Copy out precisely the line that holds "Triumph (410, 860)" and all the lines following it in the data, up to and including the last one, and no others.
Data records: Begin
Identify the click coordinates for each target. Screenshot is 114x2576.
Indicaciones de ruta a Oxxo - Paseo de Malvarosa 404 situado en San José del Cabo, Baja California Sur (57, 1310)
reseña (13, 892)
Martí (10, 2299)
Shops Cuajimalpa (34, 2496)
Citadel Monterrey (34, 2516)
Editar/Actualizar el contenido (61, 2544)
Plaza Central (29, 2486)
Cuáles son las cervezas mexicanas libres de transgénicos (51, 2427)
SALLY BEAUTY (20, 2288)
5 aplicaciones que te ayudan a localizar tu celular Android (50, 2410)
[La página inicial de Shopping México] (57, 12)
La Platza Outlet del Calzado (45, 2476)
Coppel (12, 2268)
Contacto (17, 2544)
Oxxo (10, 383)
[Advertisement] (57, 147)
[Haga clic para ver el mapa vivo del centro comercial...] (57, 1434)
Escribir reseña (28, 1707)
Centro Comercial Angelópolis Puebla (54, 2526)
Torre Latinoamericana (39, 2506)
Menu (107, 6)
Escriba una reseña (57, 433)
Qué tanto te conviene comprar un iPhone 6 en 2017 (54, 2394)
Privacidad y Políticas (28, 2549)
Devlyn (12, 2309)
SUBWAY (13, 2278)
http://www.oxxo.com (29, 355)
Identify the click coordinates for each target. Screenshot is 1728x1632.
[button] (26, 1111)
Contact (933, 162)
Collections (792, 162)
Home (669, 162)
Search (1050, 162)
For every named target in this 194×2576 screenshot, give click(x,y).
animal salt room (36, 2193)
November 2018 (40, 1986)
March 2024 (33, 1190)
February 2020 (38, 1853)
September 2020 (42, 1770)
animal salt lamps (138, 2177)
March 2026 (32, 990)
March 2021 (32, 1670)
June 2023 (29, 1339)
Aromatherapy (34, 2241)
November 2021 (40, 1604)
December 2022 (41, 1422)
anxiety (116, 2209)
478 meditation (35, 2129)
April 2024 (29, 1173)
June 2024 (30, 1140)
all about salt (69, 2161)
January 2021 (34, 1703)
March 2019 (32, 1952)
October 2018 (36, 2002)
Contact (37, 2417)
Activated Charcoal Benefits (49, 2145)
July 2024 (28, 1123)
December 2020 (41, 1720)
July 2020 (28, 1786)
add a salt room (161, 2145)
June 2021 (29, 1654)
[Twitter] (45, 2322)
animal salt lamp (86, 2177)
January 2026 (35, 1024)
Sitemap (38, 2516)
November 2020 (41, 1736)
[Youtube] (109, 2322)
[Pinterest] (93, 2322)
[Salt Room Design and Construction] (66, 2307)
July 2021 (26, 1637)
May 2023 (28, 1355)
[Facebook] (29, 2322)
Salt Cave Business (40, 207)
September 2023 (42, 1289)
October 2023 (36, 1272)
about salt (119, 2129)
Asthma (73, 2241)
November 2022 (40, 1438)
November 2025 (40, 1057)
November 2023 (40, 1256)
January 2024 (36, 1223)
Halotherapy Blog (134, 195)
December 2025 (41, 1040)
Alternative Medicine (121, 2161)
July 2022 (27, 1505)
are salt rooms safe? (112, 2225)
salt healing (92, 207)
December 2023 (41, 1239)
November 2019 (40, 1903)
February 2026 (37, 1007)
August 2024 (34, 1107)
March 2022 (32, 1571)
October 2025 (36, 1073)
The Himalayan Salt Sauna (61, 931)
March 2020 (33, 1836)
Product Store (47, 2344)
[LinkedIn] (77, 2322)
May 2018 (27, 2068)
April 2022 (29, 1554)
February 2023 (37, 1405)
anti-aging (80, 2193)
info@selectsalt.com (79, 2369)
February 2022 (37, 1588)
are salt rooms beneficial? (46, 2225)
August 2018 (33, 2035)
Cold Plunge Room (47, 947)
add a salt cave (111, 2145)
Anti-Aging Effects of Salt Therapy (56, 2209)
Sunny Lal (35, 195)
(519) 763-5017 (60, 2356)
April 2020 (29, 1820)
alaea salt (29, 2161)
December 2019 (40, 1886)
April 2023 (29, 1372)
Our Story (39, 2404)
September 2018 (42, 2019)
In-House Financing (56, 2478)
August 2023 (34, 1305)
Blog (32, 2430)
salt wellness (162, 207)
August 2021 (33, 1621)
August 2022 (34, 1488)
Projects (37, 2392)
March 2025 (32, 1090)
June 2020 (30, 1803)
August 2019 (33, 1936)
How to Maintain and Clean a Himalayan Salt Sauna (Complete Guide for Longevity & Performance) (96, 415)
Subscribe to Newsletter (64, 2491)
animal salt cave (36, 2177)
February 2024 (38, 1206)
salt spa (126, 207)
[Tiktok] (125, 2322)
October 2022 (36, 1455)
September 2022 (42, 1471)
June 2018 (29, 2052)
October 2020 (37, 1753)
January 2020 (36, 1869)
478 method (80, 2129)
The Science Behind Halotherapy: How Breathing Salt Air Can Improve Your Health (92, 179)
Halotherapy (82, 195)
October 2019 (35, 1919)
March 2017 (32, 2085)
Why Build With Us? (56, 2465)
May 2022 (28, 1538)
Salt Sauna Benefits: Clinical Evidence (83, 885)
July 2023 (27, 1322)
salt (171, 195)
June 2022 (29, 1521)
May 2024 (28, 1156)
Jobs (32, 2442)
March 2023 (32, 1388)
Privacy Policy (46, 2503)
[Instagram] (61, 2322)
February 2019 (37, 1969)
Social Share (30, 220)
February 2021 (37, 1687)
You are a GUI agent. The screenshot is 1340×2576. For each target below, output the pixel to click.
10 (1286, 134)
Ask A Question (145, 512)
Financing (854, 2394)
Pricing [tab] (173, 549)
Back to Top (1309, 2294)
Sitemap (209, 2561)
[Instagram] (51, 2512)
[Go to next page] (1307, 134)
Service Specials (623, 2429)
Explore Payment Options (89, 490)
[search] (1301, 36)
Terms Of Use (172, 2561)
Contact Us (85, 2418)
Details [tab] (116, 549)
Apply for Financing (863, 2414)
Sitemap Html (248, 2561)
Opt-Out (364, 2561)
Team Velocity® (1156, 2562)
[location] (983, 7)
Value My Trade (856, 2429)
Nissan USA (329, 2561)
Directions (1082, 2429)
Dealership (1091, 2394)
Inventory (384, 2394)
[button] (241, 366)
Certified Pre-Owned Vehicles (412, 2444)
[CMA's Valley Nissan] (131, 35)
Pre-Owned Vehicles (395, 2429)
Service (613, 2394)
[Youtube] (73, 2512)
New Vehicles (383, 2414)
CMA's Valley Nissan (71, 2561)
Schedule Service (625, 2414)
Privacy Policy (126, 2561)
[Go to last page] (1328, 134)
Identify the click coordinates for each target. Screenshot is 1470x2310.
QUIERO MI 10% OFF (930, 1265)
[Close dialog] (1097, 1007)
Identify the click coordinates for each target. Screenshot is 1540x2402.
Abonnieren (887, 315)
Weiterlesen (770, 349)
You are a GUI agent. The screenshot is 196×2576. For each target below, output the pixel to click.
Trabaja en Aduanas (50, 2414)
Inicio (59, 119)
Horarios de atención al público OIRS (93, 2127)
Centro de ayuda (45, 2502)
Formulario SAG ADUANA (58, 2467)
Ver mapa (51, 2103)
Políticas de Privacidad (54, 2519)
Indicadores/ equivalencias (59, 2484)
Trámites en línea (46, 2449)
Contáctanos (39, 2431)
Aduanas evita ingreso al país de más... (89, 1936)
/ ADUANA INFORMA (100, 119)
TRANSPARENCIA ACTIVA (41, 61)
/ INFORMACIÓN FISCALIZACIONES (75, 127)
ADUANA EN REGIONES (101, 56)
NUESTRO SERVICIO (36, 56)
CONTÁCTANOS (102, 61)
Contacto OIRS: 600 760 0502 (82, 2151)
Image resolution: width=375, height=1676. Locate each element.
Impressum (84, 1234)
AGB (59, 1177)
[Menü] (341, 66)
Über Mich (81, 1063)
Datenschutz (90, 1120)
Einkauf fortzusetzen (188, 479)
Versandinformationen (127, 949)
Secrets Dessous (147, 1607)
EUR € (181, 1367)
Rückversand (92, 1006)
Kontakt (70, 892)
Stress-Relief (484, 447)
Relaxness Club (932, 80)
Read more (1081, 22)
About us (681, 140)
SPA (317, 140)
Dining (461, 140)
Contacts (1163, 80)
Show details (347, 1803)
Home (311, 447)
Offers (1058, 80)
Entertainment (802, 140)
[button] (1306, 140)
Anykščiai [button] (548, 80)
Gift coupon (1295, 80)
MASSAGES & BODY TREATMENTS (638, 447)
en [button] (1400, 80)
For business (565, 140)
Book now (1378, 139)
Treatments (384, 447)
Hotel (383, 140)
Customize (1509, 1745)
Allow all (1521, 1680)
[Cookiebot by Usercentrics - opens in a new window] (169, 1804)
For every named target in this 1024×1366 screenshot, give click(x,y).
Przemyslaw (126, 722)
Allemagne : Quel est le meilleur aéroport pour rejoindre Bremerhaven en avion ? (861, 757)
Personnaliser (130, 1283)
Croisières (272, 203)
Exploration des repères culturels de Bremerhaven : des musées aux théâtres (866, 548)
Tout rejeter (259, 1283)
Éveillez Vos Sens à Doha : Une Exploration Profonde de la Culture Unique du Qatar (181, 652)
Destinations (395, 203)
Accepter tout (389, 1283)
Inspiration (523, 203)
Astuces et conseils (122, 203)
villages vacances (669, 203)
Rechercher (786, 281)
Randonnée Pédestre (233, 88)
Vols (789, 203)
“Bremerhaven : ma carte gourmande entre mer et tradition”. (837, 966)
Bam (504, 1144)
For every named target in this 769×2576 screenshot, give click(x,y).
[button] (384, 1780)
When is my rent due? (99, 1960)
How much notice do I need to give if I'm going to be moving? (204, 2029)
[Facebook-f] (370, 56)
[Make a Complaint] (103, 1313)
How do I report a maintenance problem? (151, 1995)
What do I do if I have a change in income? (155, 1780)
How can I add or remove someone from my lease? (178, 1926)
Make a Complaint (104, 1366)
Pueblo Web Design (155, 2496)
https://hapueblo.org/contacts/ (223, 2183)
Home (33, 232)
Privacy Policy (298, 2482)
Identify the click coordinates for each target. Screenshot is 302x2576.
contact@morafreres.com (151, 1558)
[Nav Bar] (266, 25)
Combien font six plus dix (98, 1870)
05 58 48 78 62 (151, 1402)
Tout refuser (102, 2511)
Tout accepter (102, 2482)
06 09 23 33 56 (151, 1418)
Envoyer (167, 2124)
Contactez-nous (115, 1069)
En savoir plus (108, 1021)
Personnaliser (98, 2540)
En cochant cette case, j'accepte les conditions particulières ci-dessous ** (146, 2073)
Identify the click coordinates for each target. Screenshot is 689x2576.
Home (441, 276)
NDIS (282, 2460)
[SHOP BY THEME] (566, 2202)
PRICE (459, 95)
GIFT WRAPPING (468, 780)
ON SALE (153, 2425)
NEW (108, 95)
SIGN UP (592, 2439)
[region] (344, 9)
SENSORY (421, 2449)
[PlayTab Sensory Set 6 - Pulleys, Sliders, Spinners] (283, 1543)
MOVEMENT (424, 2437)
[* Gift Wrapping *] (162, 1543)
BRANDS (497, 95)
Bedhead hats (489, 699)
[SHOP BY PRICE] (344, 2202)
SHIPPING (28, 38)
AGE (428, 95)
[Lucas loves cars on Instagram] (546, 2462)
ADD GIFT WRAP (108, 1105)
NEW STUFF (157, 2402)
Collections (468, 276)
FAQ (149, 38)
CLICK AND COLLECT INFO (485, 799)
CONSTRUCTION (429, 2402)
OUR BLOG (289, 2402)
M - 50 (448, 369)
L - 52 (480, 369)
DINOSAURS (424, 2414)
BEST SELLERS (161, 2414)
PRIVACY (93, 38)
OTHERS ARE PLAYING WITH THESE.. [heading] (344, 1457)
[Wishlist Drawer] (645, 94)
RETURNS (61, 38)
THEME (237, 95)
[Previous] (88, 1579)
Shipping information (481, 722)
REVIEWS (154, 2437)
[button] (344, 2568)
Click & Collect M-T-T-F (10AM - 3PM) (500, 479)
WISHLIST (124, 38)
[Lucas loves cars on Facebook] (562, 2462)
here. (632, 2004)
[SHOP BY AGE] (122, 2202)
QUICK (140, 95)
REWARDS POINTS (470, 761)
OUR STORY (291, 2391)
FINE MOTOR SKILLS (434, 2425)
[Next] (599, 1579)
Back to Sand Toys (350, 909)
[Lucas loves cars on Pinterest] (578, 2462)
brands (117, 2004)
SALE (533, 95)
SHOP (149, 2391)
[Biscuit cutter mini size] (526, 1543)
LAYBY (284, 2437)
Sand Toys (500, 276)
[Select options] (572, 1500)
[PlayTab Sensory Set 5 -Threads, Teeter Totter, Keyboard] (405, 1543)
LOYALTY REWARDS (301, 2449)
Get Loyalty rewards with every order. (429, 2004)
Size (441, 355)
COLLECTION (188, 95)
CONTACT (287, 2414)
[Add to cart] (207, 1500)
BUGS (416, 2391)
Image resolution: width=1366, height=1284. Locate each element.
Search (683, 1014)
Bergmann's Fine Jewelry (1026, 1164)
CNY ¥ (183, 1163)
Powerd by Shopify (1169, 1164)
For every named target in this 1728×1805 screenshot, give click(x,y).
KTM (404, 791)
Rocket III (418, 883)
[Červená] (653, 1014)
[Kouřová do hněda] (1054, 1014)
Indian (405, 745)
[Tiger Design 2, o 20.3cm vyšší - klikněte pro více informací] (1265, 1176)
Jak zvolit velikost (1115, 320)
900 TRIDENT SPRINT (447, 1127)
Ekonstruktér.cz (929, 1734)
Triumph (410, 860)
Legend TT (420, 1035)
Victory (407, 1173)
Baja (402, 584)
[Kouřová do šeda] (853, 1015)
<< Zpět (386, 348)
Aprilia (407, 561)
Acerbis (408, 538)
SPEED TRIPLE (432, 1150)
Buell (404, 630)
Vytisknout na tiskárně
Data records: End
Expected output:
Triumph (410, 860)
Legend TT (420, 1035)
Victory (407, 1173)
Baja (402, 584)
[Kouřová do šeda] (853, 1015)
<< Zpět (386, 348)
Aprilia (407, 561)
Acerbis (408, 538)
SPEED TRIPLE (432, 1150)
Buell (404, 630)
Vytisknout na tiskárně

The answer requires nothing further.